WORK TO BE COMPLETED =>
Beginning at the line containing "Screen dimensions: 768x1089", give again every line through the end of the data, unchanged and with both ends included. Drop any pictures.

____________________

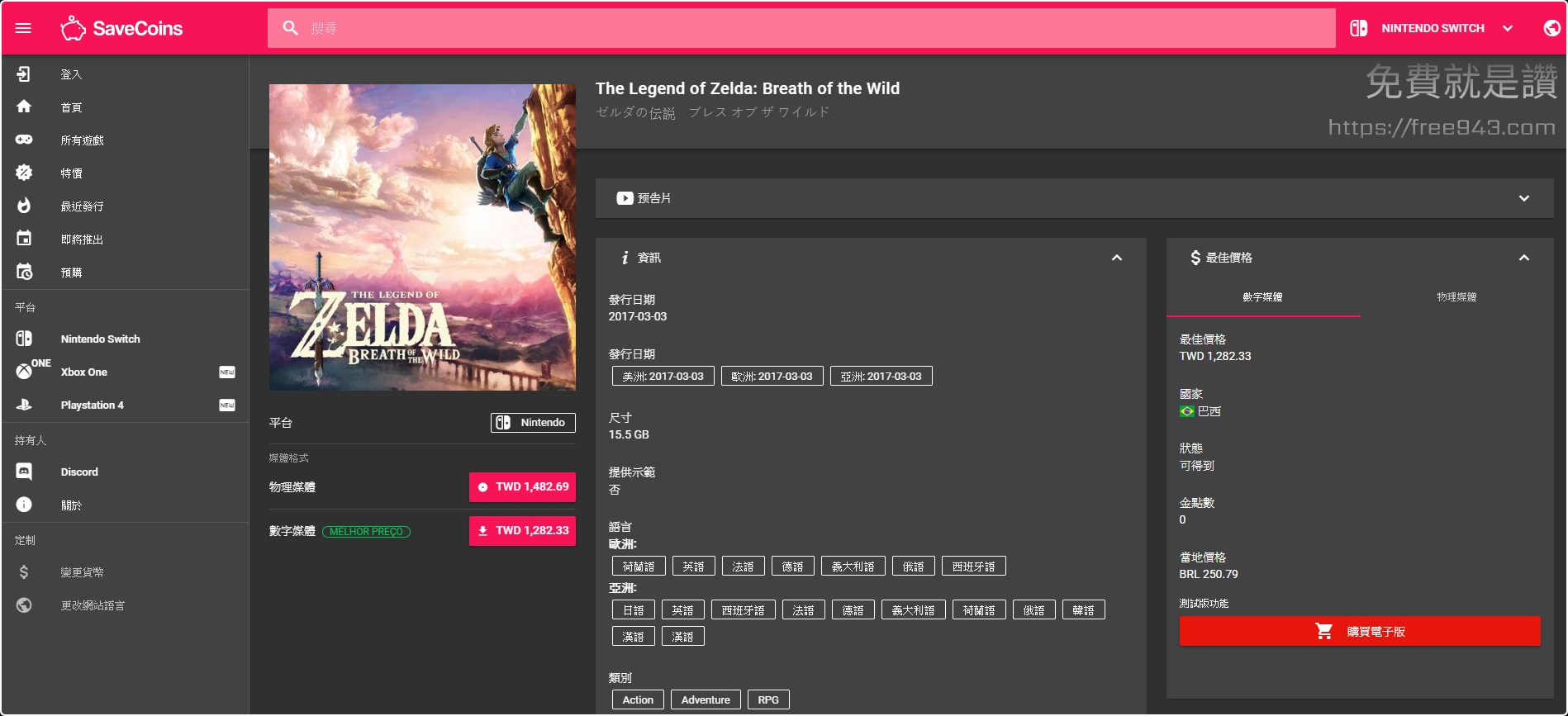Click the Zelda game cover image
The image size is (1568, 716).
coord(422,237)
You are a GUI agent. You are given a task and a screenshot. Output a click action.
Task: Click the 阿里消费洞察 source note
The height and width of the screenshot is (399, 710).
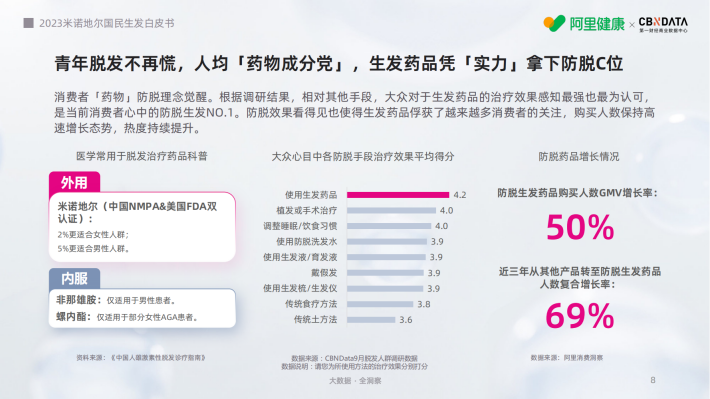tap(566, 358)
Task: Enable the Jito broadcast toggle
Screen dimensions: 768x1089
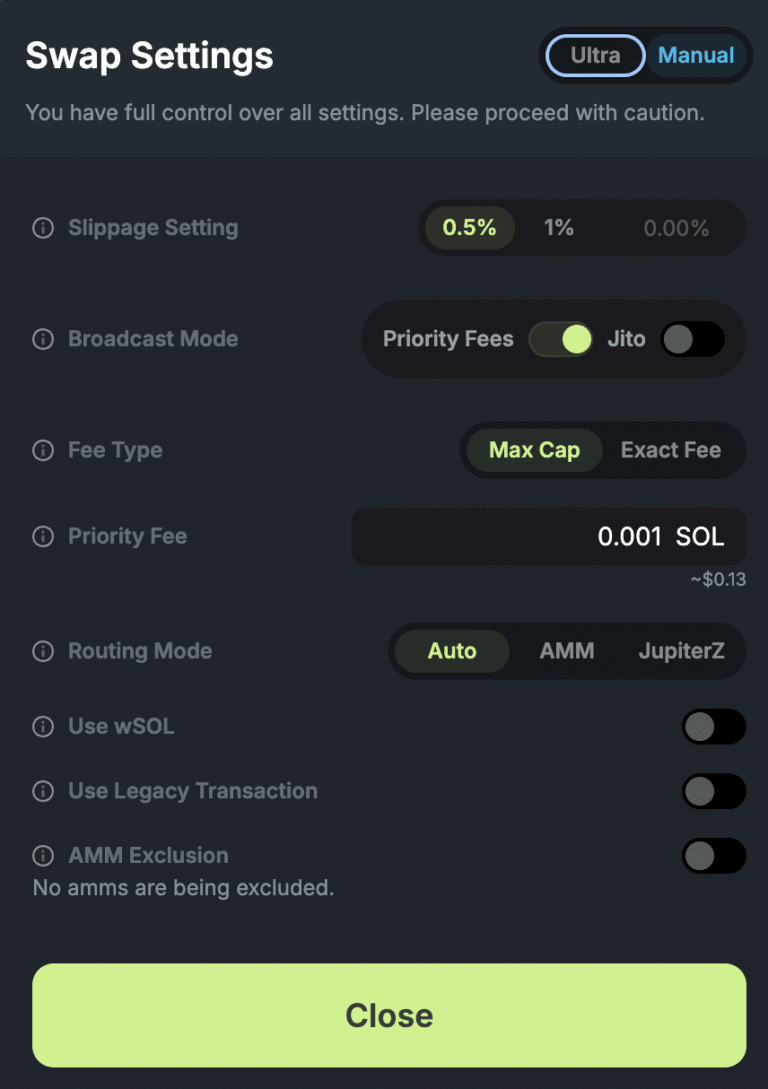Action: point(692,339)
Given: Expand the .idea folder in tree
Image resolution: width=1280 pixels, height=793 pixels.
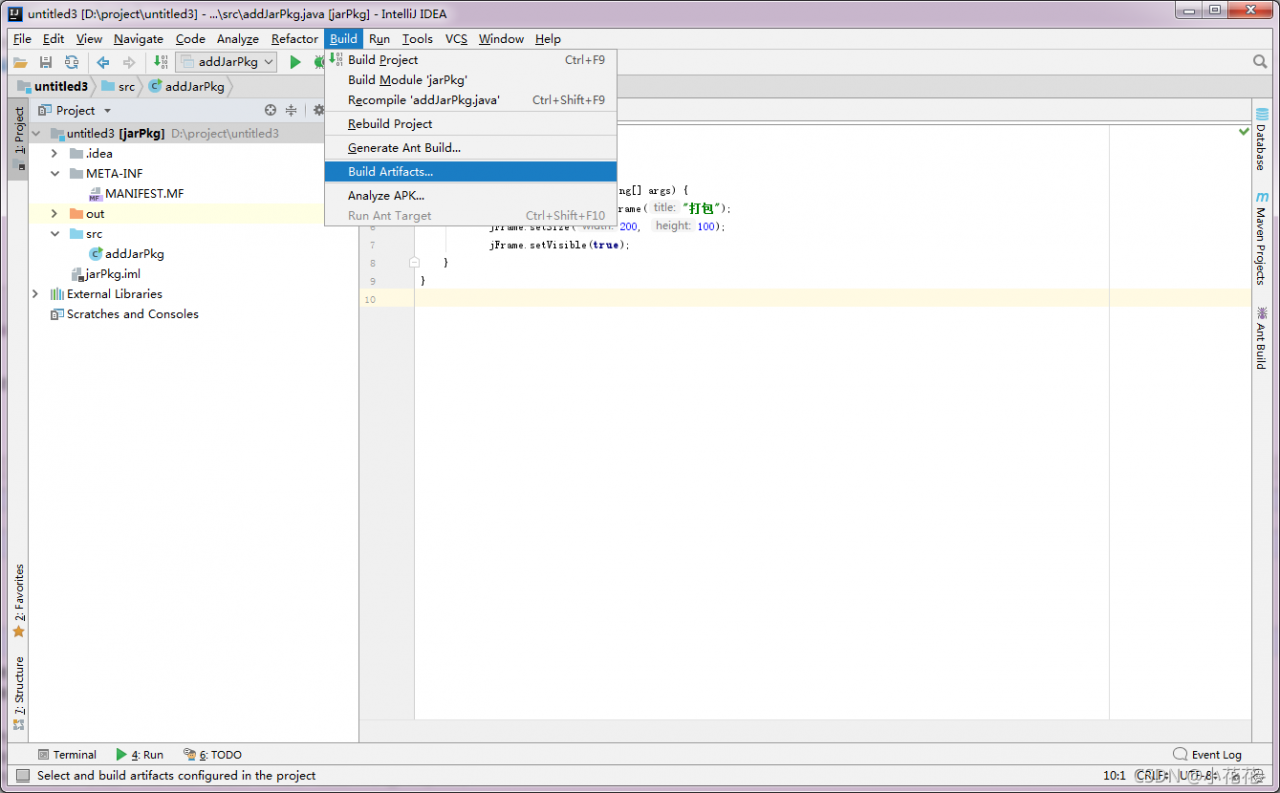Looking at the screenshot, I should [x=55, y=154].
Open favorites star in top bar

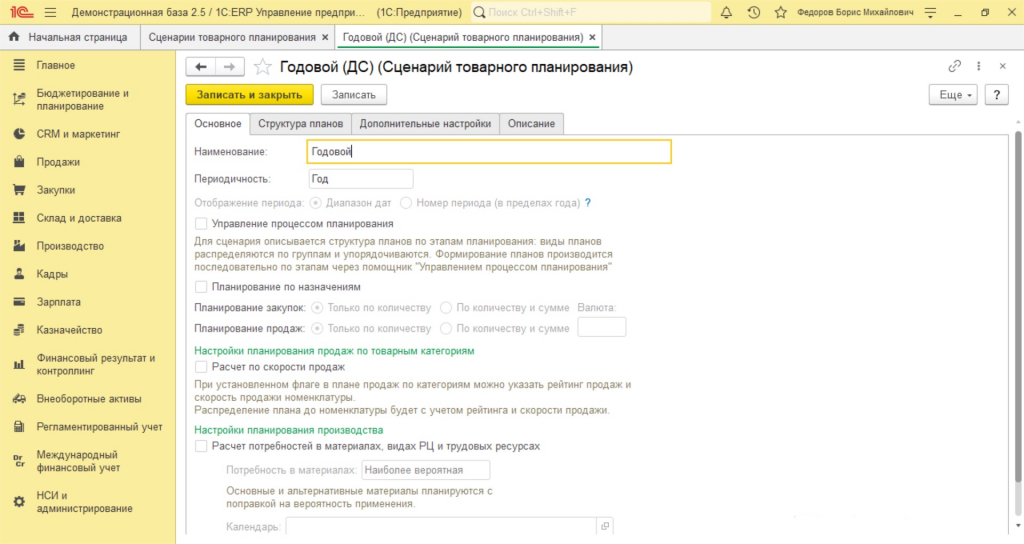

____________________

TASK ANSWER =>
Screen dimensions: 768x1089
Action: point(692,339)
Given: Expand the .idea folder in tree
Image resolution: width=1280 pixels, height=793 pixels.
Looking at the screenshot, I should [x=55, y=154].
Open favorites star in top bar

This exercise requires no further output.